In the listing below, start your output at the line with "Task: Click the Game Tag info icon" and end it after the line with "Select the ТЕРМИНАЛ", copying every line exactly.

## SUPPLIED RECORDS
::::::

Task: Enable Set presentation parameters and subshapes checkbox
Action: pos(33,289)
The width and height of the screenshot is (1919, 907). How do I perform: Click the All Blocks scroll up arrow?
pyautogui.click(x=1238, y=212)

::::::

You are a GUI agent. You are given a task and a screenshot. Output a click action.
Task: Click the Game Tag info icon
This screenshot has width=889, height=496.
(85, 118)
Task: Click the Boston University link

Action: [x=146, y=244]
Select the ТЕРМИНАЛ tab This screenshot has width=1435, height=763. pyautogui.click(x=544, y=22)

::::::

## SOLVED EXERCISE
Task: Click the Game Tag info icon
This screenshot has width=889, height=496.
(85, 118)
Task: Click the Boston University link

Action: [x=146, y=244]
Select the ТЕРМИНАЛ tab This screenshot has width=1435, height=763. pyautogui.click(x=544, y=22)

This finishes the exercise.